■ PROMPT
Should any entry seem unclear, still set it down exactly as given, along with all the others.

[Collected data]
= Beginning of Section =
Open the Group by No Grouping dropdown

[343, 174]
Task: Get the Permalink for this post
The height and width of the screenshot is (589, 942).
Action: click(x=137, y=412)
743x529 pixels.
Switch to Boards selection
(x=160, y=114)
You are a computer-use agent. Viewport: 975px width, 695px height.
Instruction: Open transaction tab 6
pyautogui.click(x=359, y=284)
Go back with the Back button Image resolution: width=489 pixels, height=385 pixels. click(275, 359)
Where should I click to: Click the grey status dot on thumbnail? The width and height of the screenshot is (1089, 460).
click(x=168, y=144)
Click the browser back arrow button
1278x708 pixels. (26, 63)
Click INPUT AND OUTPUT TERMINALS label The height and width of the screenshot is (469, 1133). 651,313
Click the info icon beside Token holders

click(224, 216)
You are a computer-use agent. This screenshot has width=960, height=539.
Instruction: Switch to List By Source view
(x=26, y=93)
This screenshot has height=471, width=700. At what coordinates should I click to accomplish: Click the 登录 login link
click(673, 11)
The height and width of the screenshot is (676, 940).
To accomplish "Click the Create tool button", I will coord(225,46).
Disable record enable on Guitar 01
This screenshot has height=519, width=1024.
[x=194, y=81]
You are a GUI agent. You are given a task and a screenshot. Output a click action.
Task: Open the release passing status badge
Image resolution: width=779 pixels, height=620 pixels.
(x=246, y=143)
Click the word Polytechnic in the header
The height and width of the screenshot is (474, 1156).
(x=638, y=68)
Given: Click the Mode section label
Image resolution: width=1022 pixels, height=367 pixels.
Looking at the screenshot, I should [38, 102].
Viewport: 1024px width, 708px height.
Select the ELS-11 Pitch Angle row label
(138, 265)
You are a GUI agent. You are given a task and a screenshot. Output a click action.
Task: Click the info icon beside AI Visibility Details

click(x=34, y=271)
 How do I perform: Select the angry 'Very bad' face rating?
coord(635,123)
= End of Section =
■ ANSWER BOX
Open the Group by No Grouping dropdown

[343, 174]
Task: Get the Permalink for this post
The height and width of the screenshot is (589, 942).
Action: click(x=137, y=412)
743x529 pixels.
Switch to Boards selection
(x=160, y=114)
You are a computer-use agent. Viewport: 975px width, 695px height.
Instruction: Open transaction tab 6
pyautogui.click(x=359, y=284)
Go back with the Back button Image resolution: width=489 pixels, height=385 pixels. click(275, 359)
Where should I click to: Click the grey status dot on thumbnail? The width and height of the screenshot is (1089, 460).
click(x=168, y=144)
Click the browser back arrow button
1278x708 pixels. (26, 63)
Click INPUT AND OUTPUT TERMINALS label The height and width of the screenshot is (469, 1133). 651,313
Click the info icon beside Token holders

click(224, 216)
You are a computer-use agent. This screenshot has width=960, height=539.
Instruction: Switch to List By Source view
(x=26, y=93)
This screenshot has height=471, width=700. At what coordinates should I click to accomplish: Click the 登录 login link
click(673, 11)
The height and width of the screenshot is (676, 940).
To accomplish "Click the Create tool button", I will coord(225,46).
Disable record enable on Guitar 01
This screenshot has height=519, width=1024.
[x=194, y=81]
You are a GUI agent. You are given a task and a screenshot. Output a click action.
Task: Open the release passing status badge
Image resolution: width=779 pixels, height=620 pixels.
(x=246, y=143)
Click the word Polytechnic in the header
The height and width of the screenshot is (474, 1156).
(x=638, y=68)
Given: Click the Mode section label
Image resolution: width=1022 pixels, height=367 pixels.
Looking at the screenshot, I should [38, 102].
Viewport: 1024px width, 708px height.
Select the ELS-11 Pitch Angle row label
(138, 265)
You are a GUI agent. You are given a task and a screenshot. Output a click action.
Task: Click the info icon beside AI Visibility Details

click(x=34, y=271)
 How do I perform: Select the angry 'Very bad' face rating?
coord(635,123)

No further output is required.